It is the festival season in several states in India. And with festivities, comes the urge to spend, using credit cards. But credit cards can lead us into a debt trap. Retailers in India can, hence, adopt the layaway just like their counterparts in the US did to help people spend for Christmas. What is layaway and why is it behaviourally optimal?

Suppose you purchase couple of high-end ACs through your credit card. You can pay the entire amount when your next card payment falls due. Or you can opt for minimum payment, but suffer high interest on the balance. Given the current economic condition, many people are apprehensive about using credit cards for high-value purchases. The fear stems from either loss of job or pay cut.

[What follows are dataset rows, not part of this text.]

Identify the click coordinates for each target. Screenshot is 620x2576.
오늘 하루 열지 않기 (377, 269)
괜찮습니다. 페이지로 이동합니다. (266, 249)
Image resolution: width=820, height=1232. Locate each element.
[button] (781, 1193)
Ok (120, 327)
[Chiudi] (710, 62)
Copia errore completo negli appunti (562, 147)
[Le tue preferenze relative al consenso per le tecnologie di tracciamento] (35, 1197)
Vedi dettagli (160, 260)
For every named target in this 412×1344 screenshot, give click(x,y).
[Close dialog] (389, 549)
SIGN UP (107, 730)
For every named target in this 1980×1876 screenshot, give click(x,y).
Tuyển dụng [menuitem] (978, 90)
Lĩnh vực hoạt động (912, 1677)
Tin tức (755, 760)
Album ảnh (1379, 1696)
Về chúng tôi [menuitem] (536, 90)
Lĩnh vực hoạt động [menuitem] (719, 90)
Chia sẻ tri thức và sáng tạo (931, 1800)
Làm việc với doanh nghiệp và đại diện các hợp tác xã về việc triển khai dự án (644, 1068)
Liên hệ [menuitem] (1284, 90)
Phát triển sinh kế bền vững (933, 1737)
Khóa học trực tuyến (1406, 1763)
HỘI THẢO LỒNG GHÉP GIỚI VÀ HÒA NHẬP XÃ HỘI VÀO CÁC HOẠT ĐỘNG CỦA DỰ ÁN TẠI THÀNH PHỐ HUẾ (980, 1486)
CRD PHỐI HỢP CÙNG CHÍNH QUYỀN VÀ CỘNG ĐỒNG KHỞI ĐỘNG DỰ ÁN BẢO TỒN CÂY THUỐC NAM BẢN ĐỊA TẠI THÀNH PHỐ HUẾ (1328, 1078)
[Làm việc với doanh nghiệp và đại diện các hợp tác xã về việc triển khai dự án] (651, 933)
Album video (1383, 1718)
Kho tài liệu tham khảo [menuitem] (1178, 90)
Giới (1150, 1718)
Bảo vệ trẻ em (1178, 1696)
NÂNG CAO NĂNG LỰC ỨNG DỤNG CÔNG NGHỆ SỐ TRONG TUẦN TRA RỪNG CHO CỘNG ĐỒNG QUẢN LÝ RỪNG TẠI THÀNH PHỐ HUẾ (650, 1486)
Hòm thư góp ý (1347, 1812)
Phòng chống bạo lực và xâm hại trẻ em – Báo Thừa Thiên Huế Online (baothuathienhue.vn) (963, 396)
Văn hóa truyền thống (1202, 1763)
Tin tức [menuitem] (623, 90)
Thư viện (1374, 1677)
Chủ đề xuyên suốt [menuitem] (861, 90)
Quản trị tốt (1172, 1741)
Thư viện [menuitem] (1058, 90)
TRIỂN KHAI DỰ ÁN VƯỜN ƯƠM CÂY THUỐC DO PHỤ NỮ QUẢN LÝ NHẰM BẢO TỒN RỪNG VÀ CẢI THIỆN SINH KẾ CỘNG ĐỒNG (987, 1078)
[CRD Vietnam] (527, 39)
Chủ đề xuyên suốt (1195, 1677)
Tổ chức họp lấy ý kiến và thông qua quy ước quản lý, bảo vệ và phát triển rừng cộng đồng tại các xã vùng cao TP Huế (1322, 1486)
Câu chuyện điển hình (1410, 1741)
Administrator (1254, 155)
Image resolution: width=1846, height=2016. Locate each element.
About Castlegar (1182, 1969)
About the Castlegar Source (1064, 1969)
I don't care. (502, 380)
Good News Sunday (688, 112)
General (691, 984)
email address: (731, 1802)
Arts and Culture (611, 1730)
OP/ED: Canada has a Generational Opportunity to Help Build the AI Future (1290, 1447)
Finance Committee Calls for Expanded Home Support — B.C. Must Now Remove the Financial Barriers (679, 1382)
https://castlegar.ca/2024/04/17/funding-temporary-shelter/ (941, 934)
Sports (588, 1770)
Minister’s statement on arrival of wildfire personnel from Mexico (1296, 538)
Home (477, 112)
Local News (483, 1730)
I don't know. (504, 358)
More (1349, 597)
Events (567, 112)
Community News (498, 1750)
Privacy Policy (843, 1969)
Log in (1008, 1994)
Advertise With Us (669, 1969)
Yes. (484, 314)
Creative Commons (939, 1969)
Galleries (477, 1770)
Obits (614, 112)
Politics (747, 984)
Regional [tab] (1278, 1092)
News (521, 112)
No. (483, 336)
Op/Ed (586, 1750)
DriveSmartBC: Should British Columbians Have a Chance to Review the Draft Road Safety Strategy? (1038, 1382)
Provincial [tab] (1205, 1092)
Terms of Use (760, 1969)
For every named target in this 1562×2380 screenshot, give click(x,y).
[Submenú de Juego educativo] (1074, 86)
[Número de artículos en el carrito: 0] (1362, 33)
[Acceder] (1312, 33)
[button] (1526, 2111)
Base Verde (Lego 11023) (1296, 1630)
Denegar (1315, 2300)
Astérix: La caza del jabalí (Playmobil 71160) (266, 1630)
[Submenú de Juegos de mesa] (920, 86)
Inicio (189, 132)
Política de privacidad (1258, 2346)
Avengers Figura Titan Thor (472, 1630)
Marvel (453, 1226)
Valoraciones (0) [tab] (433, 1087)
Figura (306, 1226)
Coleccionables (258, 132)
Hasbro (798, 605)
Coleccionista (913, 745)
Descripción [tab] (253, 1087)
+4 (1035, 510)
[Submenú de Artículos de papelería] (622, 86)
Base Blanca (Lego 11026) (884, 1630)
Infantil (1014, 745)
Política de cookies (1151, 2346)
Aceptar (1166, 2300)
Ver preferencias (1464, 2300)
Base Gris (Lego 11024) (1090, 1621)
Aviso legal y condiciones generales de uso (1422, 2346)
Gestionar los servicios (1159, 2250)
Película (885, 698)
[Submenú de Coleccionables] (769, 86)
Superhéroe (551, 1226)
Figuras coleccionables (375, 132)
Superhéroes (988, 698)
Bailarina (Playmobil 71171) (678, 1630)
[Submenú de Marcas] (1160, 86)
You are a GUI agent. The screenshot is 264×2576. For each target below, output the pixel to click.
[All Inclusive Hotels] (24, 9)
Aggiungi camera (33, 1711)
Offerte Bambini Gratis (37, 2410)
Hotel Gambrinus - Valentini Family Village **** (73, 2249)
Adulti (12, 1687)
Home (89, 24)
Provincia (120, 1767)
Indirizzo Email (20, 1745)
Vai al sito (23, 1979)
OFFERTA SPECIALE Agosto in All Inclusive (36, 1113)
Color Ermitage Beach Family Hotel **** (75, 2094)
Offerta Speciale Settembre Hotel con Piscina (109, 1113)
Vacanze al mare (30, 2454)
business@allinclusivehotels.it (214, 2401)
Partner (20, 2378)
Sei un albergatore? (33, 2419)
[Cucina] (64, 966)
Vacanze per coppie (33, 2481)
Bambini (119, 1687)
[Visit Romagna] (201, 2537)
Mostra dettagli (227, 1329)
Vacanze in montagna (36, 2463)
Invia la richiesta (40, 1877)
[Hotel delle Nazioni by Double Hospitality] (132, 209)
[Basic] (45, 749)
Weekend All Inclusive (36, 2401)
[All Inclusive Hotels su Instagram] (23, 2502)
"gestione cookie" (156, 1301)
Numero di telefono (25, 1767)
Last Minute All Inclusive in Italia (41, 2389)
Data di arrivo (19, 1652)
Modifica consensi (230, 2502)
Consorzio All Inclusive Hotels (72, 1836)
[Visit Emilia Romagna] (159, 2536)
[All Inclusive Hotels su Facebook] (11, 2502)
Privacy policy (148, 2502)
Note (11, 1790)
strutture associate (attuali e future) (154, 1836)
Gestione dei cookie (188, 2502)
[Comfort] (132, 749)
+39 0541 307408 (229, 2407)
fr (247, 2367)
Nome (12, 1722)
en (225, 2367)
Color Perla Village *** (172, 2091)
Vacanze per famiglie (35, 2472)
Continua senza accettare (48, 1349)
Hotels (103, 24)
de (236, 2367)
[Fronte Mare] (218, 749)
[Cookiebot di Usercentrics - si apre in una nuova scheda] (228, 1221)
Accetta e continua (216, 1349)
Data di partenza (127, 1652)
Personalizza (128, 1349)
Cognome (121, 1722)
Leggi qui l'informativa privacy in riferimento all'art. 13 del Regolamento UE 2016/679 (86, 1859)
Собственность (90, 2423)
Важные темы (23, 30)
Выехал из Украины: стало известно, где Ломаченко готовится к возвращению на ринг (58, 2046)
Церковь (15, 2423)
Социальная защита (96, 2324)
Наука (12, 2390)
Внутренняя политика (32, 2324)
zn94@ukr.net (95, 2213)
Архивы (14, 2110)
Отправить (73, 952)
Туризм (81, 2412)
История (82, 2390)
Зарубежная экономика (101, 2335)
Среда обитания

Enter the layaway. Think of this as instalment credit in reverse. In an instalment credit, you buy the product and pay over a period of time. In a layaway, the store sets aside the product for you. You first make a modest down payment and continue with periodic instalments. You take delivery of the product from the store only after the final instalment is paid. If you fail to pay the instalments, the store cancels your purchase and returns your money minus a fee. The layaway, thus, enables you to buy only products that you can afford.

Optimal behaviour

You can create your own plan to purchase high-value products. All you have to do is to sock some money into your savings account each month and buy the product when you have accumulated enough. For one, such a plan avoids the layaway fees. For another, you also earn interest on the amount! But such a plan may not be behaviourally optimal. Why?

You may be tempted to withdraw cash from the account and spend it for other purposes. Money committed to pay for layaway is focused spending. And unlike credit cards, it does not hurt your credit rating even if you default on your payments!